Copy out, from the entries below, each line that holds the string "computer".

--- START ---

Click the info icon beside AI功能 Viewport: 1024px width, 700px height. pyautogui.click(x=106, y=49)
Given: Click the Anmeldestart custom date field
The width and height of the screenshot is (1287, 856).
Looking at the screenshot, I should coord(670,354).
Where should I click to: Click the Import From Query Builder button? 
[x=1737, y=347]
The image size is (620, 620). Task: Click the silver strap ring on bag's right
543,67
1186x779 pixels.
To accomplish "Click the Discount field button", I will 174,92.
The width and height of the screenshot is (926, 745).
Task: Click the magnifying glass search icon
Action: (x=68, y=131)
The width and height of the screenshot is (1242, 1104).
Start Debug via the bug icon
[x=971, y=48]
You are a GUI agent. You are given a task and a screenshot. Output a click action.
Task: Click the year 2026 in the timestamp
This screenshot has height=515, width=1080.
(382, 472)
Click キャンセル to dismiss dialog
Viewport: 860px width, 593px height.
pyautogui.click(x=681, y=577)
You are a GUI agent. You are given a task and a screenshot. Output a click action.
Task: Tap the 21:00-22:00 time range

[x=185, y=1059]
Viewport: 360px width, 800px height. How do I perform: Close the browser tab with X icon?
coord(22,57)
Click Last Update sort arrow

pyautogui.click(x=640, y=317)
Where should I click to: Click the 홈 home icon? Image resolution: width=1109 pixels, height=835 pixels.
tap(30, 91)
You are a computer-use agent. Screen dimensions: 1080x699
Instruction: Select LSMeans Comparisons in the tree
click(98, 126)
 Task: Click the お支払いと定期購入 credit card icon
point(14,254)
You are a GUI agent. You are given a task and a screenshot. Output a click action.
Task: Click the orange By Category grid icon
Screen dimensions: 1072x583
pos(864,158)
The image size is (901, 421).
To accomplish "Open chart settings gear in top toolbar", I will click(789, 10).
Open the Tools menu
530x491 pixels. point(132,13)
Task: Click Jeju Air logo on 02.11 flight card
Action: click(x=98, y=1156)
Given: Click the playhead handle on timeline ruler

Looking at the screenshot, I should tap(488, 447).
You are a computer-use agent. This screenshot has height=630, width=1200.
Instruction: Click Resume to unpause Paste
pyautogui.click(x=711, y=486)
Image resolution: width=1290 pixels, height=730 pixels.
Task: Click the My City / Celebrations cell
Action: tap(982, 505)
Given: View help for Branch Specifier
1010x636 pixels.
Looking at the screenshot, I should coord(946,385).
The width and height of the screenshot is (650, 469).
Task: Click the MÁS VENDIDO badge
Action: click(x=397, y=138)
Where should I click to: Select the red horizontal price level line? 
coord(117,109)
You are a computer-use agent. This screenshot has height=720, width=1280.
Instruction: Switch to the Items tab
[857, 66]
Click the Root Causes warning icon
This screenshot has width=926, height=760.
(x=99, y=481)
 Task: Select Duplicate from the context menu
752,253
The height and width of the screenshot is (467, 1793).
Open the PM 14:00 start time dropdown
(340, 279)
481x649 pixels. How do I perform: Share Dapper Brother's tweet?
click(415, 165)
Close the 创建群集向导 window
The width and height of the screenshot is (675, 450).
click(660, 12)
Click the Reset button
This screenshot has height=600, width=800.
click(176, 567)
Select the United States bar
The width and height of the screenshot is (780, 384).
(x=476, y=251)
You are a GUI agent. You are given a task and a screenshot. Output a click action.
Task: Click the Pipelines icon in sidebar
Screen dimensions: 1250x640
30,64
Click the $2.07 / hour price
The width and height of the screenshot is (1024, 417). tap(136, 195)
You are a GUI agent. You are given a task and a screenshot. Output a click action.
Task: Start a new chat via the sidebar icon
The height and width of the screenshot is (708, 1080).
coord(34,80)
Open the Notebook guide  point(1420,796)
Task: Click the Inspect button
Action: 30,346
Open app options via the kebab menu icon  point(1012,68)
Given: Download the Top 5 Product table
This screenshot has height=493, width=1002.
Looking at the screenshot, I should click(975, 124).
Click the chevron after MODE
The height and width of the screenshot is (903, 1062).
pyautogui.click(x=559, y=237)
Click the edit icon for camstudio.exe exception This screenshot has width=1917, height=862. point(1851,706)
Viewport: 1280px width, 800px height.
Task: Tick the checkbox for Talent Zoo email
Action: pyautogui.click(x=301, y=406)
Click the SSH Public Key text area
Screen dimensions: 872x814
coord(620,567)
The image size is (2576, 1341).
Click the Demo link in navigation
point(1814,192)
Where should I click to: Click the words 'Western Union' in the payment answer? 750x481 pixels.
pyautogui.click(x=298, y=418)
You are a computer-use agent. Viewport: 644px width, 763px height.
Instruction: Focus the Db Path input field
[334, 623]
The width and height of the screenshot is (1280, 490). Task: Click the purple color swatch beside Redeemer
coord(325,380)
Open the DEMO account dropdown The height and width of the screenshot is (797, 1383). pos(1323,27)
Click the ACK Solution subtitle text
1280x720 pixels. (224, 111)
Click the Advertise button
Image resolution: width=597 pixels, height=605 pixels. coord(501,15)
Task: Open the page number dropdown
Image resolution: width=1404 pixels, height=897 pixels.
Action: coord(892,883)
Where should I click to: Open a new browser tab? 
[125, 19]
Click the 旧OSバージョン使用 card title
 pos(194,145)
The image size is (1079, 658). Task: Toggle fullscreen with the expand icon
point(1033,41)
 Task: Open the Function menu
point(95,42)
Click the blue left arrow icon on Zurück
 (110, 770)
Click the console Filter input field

--- END ---

- TASK RESULT -
You are a computer-use agent. Screen dimensions: 1080x699
You are a computer-use agent. This screenshot has height=630, width=1200.
You are a computer-use agent. This screenshot has height=720, width=1280.
You are a computer-use agent. Viewport: 644px width, 763px height.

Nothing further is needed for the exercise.